══ Teks yang Diberikan

Masih positifnya pertumbuhan sektor properti di tengah pandemi dan minusnya pertumbuhan ekonomi juga terlihat dari cukup tingginya intensi masyarakat untuk membeli hunian. Berdasarkan hasil survei Rumah.com Consumer Sentiment Study H2 2020, lebih dari separuh atau sekitar 60 persen responden memiliki intensi melanjutkan rencana pembelian hunian untuk ditinggali sendiri, baik di tahun 2020 ini maupun tahun 2021 mendatang. Sementara mereka yang membeli properti untuk investasi hanya 39 persen responden saja yang masih terus akan melanjutkan pembeliannya baik tahun ini maupun tahun depan.

Rumah.com Consumer Sentiment Study ini adalah survei berkala yang diselenggarakan dua kali dalam setahun oleh Rumah.com bekerjasama dengan lembaga riset Intuit Research, Singapura. Hasil survei kali ini diperoleh berdasarkan 1007 responden dari seluruh Indonesia yang dilakukan pada bulan Januari hingga Juni 2020. Survei ini dilakukan oleh Rumah.com sebagai portal properti terdepan di Indonesia untuk mengetahui dinamika yang terjadi di pasar properti di tanah air.

════
══ Entri yang Ditampilkan

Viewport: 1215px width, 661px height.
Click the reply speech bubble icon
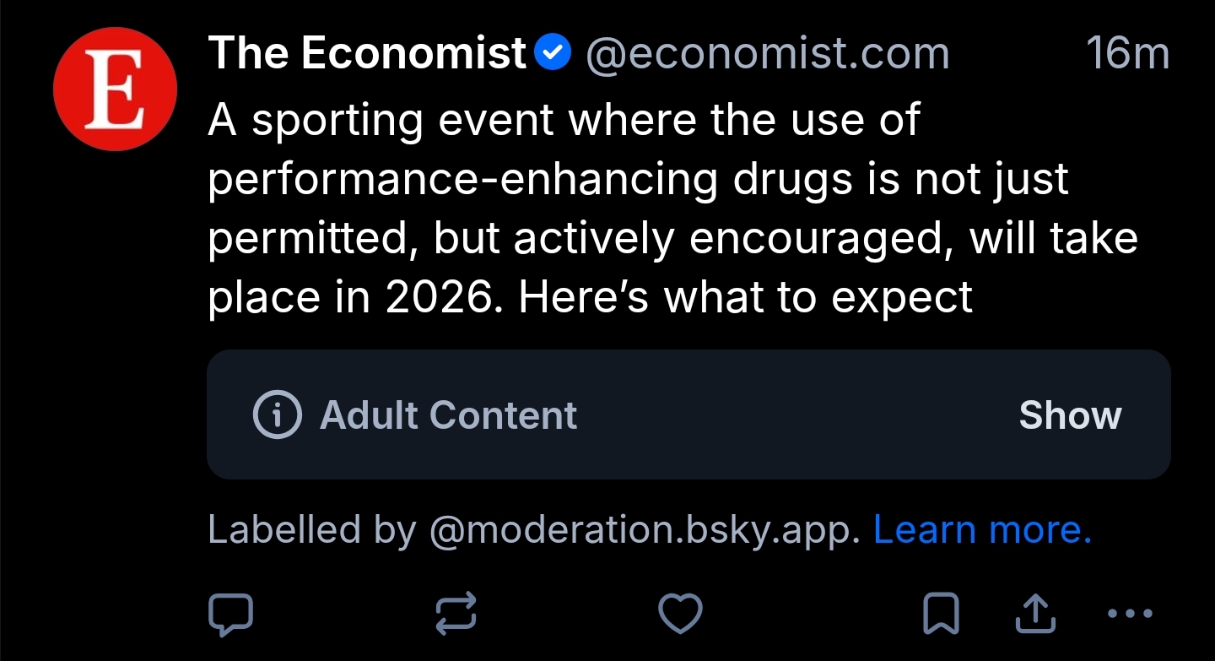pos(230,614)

════
══ Entri yang Ditampilkan

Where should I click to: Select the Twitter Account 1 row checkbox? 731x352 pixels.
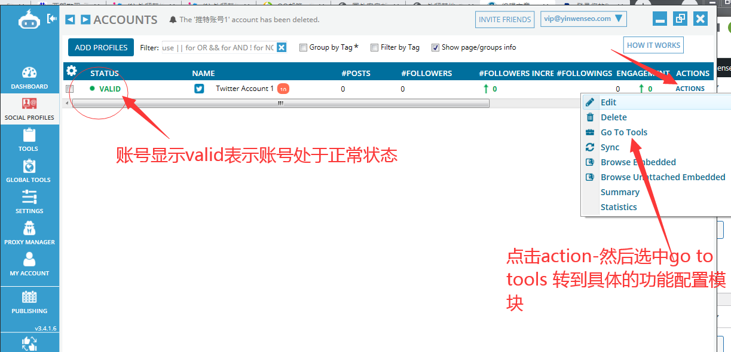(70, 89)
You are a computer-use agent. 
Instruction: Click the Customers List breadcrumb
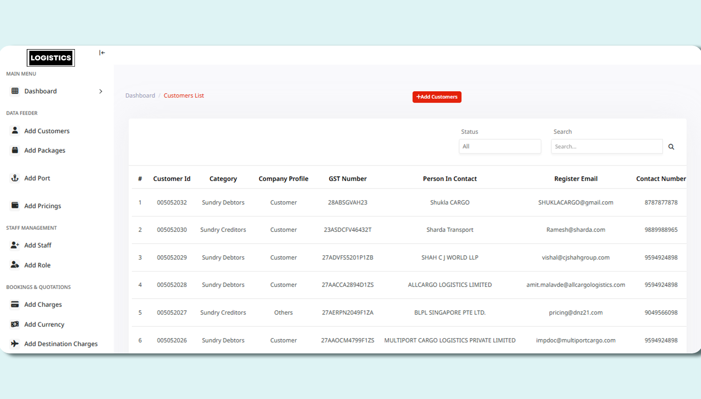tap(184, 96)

════
══ Entri yang Ditampilkan

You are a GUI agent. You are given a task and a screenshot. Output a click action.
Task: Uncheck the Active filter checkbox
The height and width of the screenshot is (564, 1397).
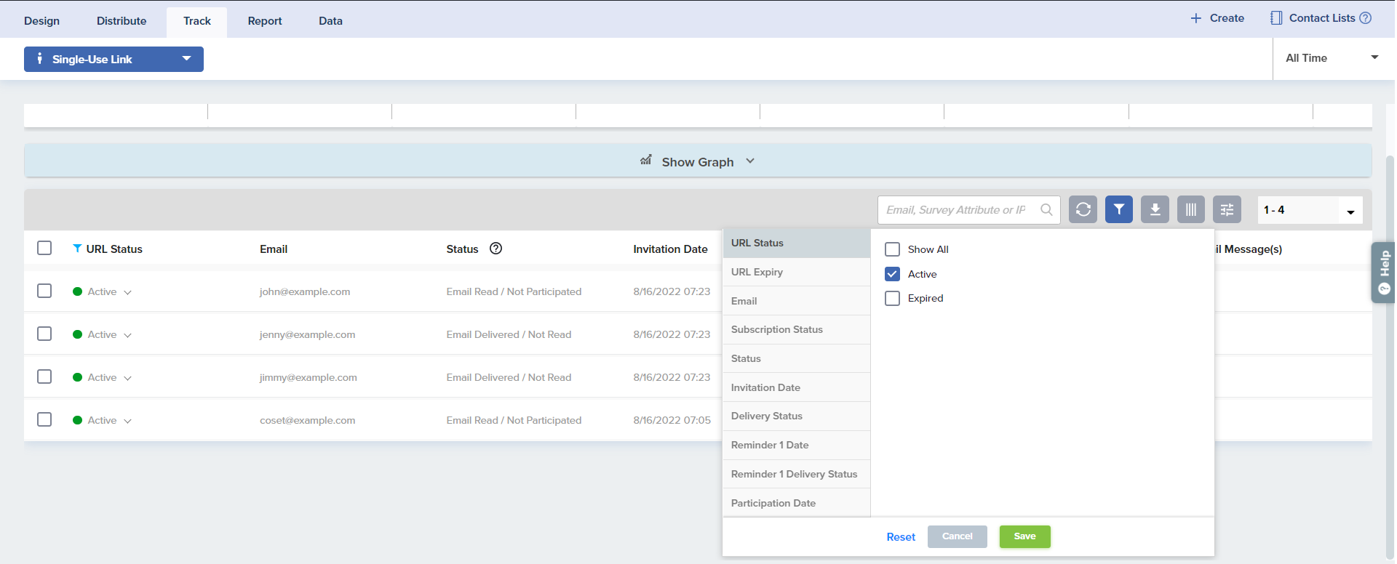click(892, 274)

════

* Tugas dan Latihan *
**1.** Tentukan apakah setiap pernyataan berikut sesuai dengan teks tentang survei sentimen konsumen properti: (a) survei tersebut diselenggarakan dua kali dalam setahun; (b) Rumah.com bekerja sama dengan lembaga riset yang berkedudukan di Jakarta; (c) sekitar 60 persen responden yang membeli properti untuk investasi akan melanjutkan pembeliannya. Jawab ya atau tidak untuk masing-masing, lalu sertakan kutipan persis dari teks yang menjadi dasar jawaban.
**2.** Lanjutkan teks tentang survei sentimen konsumen properti, dimulai setelah kalimat terakhirnya.

* Jawaban *
**1.**
(a) Ya: "survei berkala yang diselenggarakan dua kali dalam setahun"
(b) Tidak: "bekerjasama dengan lembaga riset Intuit Research, Singapura"
(c) Tidak: "Sementara mereka yang membeli properti untuk investasi hanya 39 persen responden saja yang masih terus akan melanjutkan pembeliannya"

**2.**
Dari hasil survei yang sama, sekitar 59 persen responden memiliki minat untuk membeli properti dalam jangka waktu 1 hingga 2 tahun mendatang. Hanya sekitar 41 persen responden sisanya yang berencana membeli hunian dalam jangka waktu lebih dari 3 tahun mendatang.

Marine menambahkan bahwa sebagai salah satu pemangku kepentingan di bidang properti, Rumah.com sangat mengapresiasi adanya perhatian pemerintah terhadap masyarakat di masa pandemi ini terutama di bidang properti dimana Bank Indonesia mengeluarkan kebijakan penurunan suku bunga BI 7-Day Reverse Repo Rate (BI7DRR) menjadi 4%.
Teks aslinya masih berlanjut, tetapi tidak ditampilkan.